A fake for firebase_ai (Firebase AI Logic) for unit and widget tests. No network, no API key, same answers every run.

FakeFirebaseAI swaps out the HTTP layer, not the SDK. You get a real GenerativeModel, so the SDK's own code still runs in your tests: streaming, ChatSession history, automatic function calling and error mapping all behave as they do in production.

Install #

dev_dependencies:
  fake_firebase_ai: ^0.1.0

Usage #

import 'package:fake_firebase_ai/fake_firebase_ai.dart';
import 'package:firebase_ai/firebase_ai.dart';
import 'package:flutter_test/flutter_test.dart';

void main() {
  test('replies', () async {
    final ai = FakeFirebaseAI()..reply('Hello!');
    final model = await ai.generativeModel('gemini-2.5-flash');

    final response = await model.generateContent([Content.text('Hi')]);

    expect(response.text, 'Hello!');
    expect(ai.requests.single.text, 'Hi');
  });
}

generativeModel() mocks firebase_core for you. You don't need Firebase.initializeApp or any platform channel setup.

Replies #

Replies are queued and used in order, one per generateContent / generateContentStream call.
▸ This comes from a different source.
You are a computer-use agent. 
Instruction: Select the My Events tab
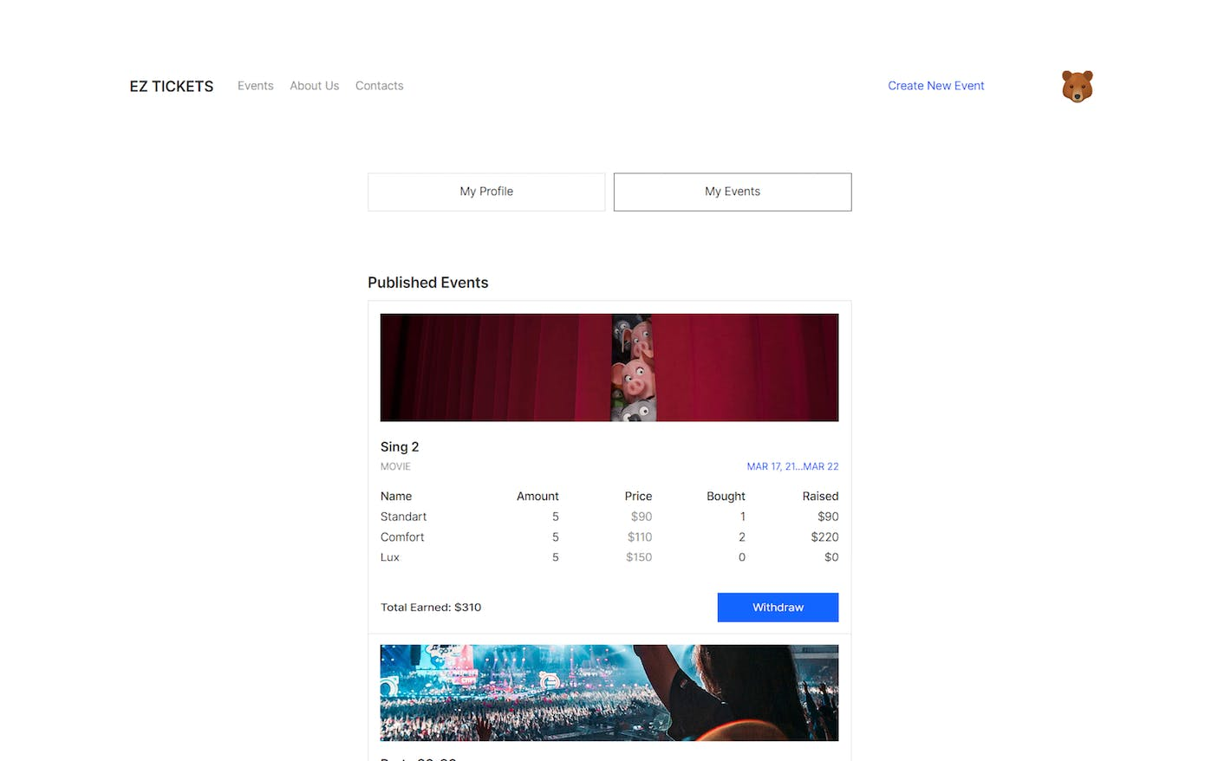click(x=733, y=192)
ai.reply('text');                                   // a plain reply
ai.replyStream(['Hel', 'lo']);                      // one SSE chunk each
ai.replyFunctionCall('getWeather', {'city': 'Seoul'});
ai.replyBlocked();                                  // promptFeedback.blockReason = SAFETY
ai.replyError(429, 'Quota exceeded');               // throws QuotaExceeded
ai.replyError(400, 'Bad request');                  // throws ServerException
ai.enqueue(FakeResponse.raw([{...}]));              // any raw JSON response

Use a handler for dynamic replies. It runs when the queue is empty:

ai.handler = (request) => FakeResponse.text('echo: ${request.text}');

With an empty queue and no handler, the call throws a StateError that names the request.

Function calling #

AutoFunctionDeclaration runs inside the real ChatSession, so queue the call and then the final answer:

final model = await ai.generativeModel('gemini-2.5-flash', tools: [
  Tool.functionDeclarations([getWeather]),
]);
ai
  ..replyFunctionCall('getWeather', {'city': 'Seoul'})
  ..reply('It is sunny in Seoul.');

final response = await model.startChat().sendMessage(Content.text('Weather?'));

Inspecting requests #

Every request is recorded in ai.requests as a FakeRequest:

Field
model gemini-2.5-flash
method generateContent, streamGenerateContent or countTokens
text every text part in the request, joined
contents the prompt and chat history as raw JSON
body the full request body as raw JSON

countTokens #

countTokens counts whitespace-separated words by default. Set ai.tokenCount = 42 to return a fixed value. It doesn't use the reply queue.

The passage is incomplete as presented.